Hollie Hughes (October 16, 1888 - January, 1981) was a trainer of Thoroughbred racehorses who won the 1916 Kentucky Derby and was a six-time winner of the most prestigious steeplechase race in the United States, the American Grand National. His career successes earned him induction into the U. S. Racing Hall of Fame in 1973. In 1979, a New York-bred race at Aqueduct Racetrack was named in his honor.

Early life and career
Hughes was born on a farm not far from Amsterdam, New York. At age 15 he took a job at Gen. Stephen Sanford's Hurricana Stud Farm in Amsterdam where, by 1914, the then 26 year-old was appointed head trainer for the Sanford racing operations.

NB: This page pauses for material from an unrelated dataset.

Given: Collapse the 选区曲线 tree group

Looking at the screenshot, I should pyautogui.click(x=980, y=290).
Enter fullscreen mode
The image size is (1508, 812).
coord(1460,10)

Although he would remain in that position for the next 61 years until retiring in 1975 at the age of 87, Hughes joined the United States Army during World War I.

In 1916 Hollie Hughes won the Kentucky Derby with George Smith. A winner of 20 stakes races, Hollie Hughes enjoyed his most success with steeplechase runners. In addition to his six American Grand National wins, horses under his care won all the major steeplechase events.

"Don't fall off"
The May 2, 1998 issue of the New York Times wrote that Ron Turcotte, Secretariat's jockey, had often told a story about meeting Hollie Hughes just before the 1973 Belmont Stakes. Hughes told him: "Son, you're riding the greatest horse that ever looked through a bridle. I have seen them all, including Man o' War. Secretariat is the best I've ever seen. You will win the Belmont. Don't fall off."

Personal life and death
Hollie Hughes was married to actress Grace Davison from 1926 until her death in 1964.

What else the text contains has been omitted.